[Data shown]
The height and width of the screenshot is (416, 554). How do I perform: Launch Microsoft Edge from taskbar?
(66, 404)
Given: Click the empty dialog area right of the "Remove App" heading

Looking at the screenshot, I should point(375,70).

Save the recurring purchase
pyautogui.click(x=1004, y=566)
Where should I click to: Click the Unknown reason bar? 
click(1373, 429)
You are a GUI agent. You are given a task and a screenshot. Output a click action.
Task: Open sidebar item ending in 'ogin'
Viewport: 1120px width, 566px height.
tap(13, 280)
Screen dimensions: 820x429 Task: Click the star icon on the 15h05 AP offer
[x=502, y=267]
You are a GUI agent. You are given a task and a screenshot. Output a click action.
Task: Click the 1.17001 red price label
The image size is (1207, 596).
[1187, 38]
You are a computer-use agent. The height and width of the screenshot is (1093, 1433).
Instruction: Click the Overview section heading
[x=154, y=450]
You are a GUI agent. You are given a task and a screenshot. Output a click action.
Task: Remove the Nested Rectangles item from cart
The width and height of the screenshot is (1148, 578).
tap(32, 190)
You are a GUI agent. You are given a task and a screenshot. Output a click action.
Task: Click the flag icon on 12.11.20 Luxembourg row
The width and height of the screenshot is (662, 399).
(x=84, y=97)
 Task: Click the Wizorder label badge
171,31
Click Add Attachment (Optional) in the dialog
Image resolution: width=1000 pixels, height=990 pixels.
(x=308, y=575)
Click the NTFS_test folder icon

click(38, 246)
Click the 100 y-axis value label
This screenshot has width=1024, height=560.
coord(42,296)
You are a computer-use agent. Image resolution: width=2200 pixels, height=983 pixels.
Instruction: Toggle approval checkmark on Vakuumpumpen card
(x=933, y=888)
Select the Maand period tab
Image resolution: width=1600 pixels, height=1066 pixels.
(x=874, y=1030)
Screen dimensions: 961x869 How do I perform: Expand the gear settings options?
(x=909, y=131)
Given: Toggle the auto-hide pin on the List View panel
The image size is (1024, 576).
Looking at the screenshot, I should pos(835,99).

[Activity] Produce the material again exactly as it is shown above.

[Solution for this exercise]
The height and width of the screenshot is (416, 554). How do I perform: Launch Microsoft Edge from taskbar?
(66, 404)
Given: Click the empty dialog area right of the "Remove App" heading

Looking at the screenshot, I should point(375,70).

Save the recurring purchase
pyautogui.click(x=1004, y=566)
Where should I click to: Click the Unknown reason bar? 
click(1373, 429)
You are a GUI agent. You are given a task and a screenshot. Output a click action.
Task: Open sidebar item ending in 'ogin'
Viewport: 1120px width, 566px height.
tap(13, 280)
Screen dimensions: 820x429 Task: Click the star icon on the 15h05 AP offer
[x=502, y=267]
You are a GUI agent. You are given a task and a screenshot. Output a click action.
Task: Click the 1.17001 red price label
The image size is (1207, 596).
[1187, 38]
You are a computer-use agent. The height and width of the screenshot is (1093, 1433).
Instruction: Click the Overview section heading
[x=154, y=450]
You are a GUI agent. You are given a task and a screenshot. Output a click action.
Task: Remove the Nested Rectangles item from cart
The width and height of the screenshot is (1148, 578).
tap(32, 190)
You are a GUI agent. You are given a task and a screenshot. Output a click action.
Task: Click the flag icon on 12.11.20 Luxembourg row
The width and height of the screenshot is (662, 399).
(x=84, y=97)
 Task: Click the Wizorder label badge
171,31
Click Add Attachment (Optional) in the dialog
Image resolution: width=1000 pixels, height=990 pixels.
(x=308, y=575)
Click the NTFS_test folder icon

click(38, 246)
Click the 100 y-axis value label
This screenshot has width=1024, height=560.
coord(42,296)
You are a computer-use agent. Image resolution: width=2200 pixels, height=983 pixels.
Instruction: Toggle approval checkmark on Vakuumpumpen card
(x=933, y=888)
Select the Maand period tab
Image resolution: width=1600 pixels, height=1066 pixels.
(x=874, y=1030)
Screen dimensions: 961x869 How do I perform: Expand the gear settings options?
(x=909, y=131)
Given: Toggle the auto-hide pin on the List View panel
The image size is (1024, 576).
Looking at the screenshot, I should pos(835,99).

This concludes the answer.